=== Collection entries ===

________________

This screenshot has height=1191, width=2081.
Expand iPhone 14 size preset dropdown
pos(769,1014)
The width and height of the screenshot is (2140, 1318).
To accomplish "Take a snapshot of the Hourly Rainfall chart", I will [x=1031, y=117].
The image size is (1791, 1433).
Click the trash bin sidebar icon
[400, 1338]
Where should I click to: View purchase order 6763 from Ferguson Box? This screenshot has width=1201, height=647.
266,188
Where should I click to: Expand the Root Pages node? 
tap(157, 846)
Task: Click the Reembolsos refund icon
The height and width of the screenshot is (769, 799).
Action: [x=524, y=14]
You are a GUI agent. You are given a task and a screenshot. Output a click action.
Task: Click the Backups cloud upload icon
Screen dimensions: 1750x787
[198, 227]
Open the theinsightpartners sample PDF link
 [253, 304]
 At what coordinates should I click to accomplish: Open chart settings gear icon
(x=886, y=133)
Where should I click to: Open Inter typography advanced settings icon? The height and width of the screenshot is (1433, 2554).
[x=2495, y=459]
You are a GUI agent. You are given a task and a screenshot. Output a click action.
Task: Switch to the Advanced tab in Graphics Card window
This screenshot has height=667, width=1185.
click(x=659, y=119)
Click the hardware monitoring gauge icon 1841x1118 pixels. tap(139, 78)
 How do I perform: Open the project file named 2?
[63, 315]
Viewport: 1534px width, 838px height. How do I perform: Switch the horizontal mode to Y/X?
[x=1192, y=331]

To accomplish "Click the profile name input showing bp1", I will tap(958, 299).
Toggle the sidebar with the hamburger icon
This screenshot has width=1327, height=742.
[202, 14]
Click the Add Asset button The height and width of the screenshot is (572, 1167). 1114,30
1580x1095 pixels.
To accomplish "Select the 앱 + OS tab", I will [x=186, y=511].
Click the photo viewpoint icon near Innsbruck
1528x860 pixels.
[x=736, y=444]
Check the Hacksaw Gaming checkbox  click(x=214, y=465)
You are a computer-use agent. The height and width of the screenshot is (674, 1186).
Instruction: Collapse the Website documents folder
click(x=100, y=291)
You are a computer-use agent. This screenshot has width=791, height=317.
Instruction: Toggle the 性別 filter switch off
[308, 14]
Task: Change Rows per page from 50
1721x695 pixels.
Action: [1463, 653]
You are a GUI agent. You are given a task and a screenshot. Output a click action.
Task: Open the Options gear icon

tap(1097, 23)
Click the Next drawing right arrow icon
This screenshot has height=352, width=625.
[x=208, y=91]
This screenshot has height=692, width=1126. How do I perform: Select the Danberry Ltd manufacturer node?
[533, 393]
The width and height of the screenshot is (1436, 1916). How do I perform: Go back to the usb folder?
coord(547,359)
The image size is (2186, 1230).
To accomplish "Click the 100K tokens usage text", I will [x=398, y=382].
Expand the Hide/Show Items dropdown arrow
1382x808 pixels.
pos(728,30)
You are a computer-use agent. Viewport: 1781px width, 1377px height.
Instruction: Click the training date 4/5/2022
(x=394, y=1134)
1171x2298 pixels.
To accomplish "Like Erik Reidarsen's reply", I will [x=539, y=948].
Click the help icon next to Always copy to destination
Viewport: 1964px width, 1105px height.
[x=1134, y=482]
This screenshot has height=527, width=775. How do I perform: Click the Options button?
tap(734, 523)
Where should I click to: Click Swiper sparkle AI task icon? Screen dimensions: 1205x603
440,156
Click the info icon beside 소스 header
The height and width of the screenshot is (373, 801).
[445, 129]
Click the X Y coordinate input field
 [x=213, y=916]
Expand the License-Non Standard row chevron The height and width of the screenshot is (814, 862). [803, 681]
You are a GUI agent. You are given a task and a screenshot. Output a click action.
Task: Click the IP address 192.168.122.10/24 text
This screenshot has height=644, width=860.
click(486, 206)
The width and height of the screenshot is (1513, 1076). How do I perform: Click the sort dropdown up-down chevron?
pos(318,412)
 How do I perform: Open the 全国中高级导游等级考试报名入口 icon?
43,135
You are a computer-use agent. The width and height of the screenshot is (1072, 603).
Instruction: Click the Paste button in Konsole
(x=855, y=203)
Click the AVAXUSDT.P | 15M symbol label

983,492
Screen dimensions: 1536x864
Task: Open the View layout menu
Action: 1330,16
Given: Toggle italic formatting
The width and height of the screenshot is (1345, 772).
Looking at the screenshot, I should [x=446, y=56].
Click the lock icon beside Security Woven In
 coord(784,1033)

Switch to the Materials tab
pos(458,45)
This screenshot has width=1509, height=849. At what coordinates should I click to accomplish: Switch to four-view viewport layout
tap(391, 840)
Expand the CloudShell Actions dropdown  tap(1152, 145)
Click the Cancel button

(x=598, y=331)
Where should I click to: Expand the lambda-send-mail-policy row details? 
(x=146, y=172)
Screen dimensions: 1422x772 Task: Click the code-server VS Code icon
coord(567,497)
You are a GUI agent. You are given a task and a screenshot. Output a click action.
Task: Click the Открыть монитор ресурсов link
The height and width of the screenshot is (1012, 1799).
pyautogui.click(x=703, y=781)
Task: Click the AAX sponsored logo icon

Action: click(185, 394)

________________

=== Your goal ===
After locating the line with "You are a computer-use agent. Viewport: 1781px", output that line and every later one exactly, through the end of the entries above.

=== Reply ===
You are a computer-use agent. Viewport: 1781px width, 1377px height.
Instruction: Click the training date 4/5/2022
(x=394, y=1134)
1171x2298 pixels.
To accomplish "Like Erik Reidarsen's reply", I will [x=539, y=948].
Click the help icon next to Always copy to destination
Viewport: 1964px width, 1105px height.
[x=1134, y=482]
This screenshot has height=527, width=775. How do I perform: Click the Options button?
tap(734, 523)
Where should I click to: Click Swiper sparkle AI task icon? Screen dimensions: 1205x603
440,156
Click the info icon beside 소스 header
The height and width of the screenshot is (373, 801).
[445, 129]
Click the X Y coordinate input field
 [x=213, y=916]
Expand the License-Non Standard row chevron The height and width of the screenshot is (814, 862). [803, 681]
You are a GUI agent. You are given a task and a screenshot. Output a click action.
Task: Click the IP address 192.168.122.10/24 text
This screenshot has height=644, width=860.
click(486, 206)
The width and height of the screenshot is (1513, 1076). How do I perform: Click the sort dropdown up-down chevron?
pos(318,412)
 How do I perform: Open the 全国中高级导游等级考试报名入口 icon?
43,135
You are a computer-use agent. The width and height of the screenshot is (1072, 603).
Instruction: Click the Paste button in Konsole
(x=855, y=203)
Click the AVAXUSDT.P | 15M symbol label

983,492
Screen dimensions: 1536x864
Task: Open the View layout menu
Action: 1330,16
Given: Toggle italic formatting
The width and height of the screenshot is (1345, 772).
Looking at the screenshot, I should [x=446, y=56].
Click the lock icon beside Security Woven In
 coord(784,1033)

Switch to the Materials tab
pos(458,45)
This screenshot has width=1509, height=849. At what coordinates should I click to accomplish: Switch to four-view viewport layout
tap(391, 840)
Expand the CloudShell Actions dropdown  tap(1152, 145)
Click the Cancel button

(x=598, y=331)
Where should I click to: Expand the lambda-send-mail-policy row details? 
(x=146, y=172)
Screen dimensions: 1422x772 Task: Click the code-server VS Code icon
coord(567,497)
You are a GUI agent. You are given a task and a screenshot. Output a click action.
Task: Click the Открыть монитор ресурсов link
The height and width of the screenshot is (1012, 1799).
pyautogui.click(x=703, y=781)
Task: Click the AAX sponsored logo icon

Action: click(185, 394)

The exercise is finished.